Hi Mark,
On Sun, Apr 04, 2021 at 08:21:56AM -0600, Mark Galassi wrote:
The disarray in the FSF gets worse. The zdnet article seemed to me
to be well written:
https://www.zdnet.com/article/the-free-software-foundations-leadership-cr...
With a lot of staff quitting, one thing that might happen is that
the smaller GNU projects might have to deal with deteriorating
infrastructure. Imagine what would happen if savannah and the
mailing list servers were to go down. The ftp/web server that links
to our projects and documentation might also not be well-maintained.
Although I think that article describes the situation correctly and it
is true that the management team has said they will resign I don't
think the situation is critical at this time. The FSF financials have
taken a hit, but they have enough money left to keep running for a
couple of years. And the management team will stay on till the
transition is completed, so they will be around for a couple of
months. There are also volunteers that help with the website,
mailinglists and savannah. But it is indeed not clear how long they
will stick around.
Not saying it isn't a good idea to investigate different hosting for
some of the project resources, but I don't think this is something
that will break down in the next couple of weeks/months.
This is a practical rather than a foundational aspect of the matter
at hand. The foundational matters are also very important: what
happens to stewardship of the GPL and to projects that have "GPL
v[23] or later as published by the FSF" in their license statement?
That's for a separate thread. Same goes for fiscal sponsorship.
Although that is right, I do think they are related and as important,
if not more, than the practical hosting issues. Having a good grasp on
the foundational aspects and having a strong fiscal sponsor really
helps focus which solutions are best for the project.
On the practical side:
The business of running an IT shop for GNU projects is non-trivial.

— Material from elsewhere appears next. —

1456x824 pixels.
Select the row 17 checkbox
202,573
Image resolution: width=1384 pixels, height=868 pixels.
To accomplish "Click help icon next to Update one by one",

Some projects have their own (like the project that kindly donates
this list), but that's less ambitious than a turn-key system for
many loosely connected projects.
My collaborator Allison mentioned some possible replacements for
project s/w infrastructure, and I'll copy that info here just to get
some talk going.
Thanks, I didn't know about opendev. I have a little experience with
osuosl and they are great, but the resources you get are pretty bare
bones (but that also makes things really flexible).
Cheers,
Mark
> One quick and easy option for the infrastructure is:
>
>
https://opendev.org/
>
> They only do infrastructure for free software, and nothing else. I
> suspect the GNU maintainers will feel at home with their mission
> statement "Free software needs free tools", OpenDev is dedicated to
> running only free software. All the infrastructure services are free,
> and it's automated so they can spin up a git repo or mailing list in
> minutes, instead of a long tedious manual process. Some of the team who
> runs OpenDev used to work for me, so I'm happy to make introductions if
> any GNU projects want to explore this as a backup plan.
>
> Another free infrastructure option is Oregon State University's Open
> Source Lab. Again, they only do infrastructure, and wouldn't have any
> involvement in project or technical governance. It's largely staffed by
> student interns to the department, so not as experienced as the OpenDev
> folks, and there have been some issues. But, still more reliable than
> FSF's infrastructure.
>
>
https://osuosl.org/
>
> There are some other general free software umbrella organizations that
> have a little more of an infrastructure focus. Software in the Public
> Interest (who host Debian and X.org) comes to mind. But, they are
> primarily a fiscal umbrella rather than infrastructure, and would likely
> have a more lengthy human review process. (With OpenDev, I have
> literally reached out over IRC about a new project, and had a mailing
> list up within an hour.)
>
> Feel free to share this info with any GNU maintainers.
>
> Oh, one more slightly more unusual option is a small free software
> foundation that's been operating in the US since 2018, and just
> established a new entity in Belgium: Nordix Association (
nordix.org). It
> doesn't actually host projects in the Conservancy sense, but it does
> host mailing lists and git repos for projects. Fair warning, though, I
> personally admin the mailing lists (all GNU Mailman), which is good in
> the sense that I can set up new ones very quickly, but it does mean that
> I don't have the capacity to do spam review for a large number of new
> mailing lists, so they'd have to do that part themselves. Nordix doesn't
> host its own git repos, so that would be GitLab. I wouldn't rate this as
> their best option, but having a place they can move to quickly may end
> up being important, depending on how things go.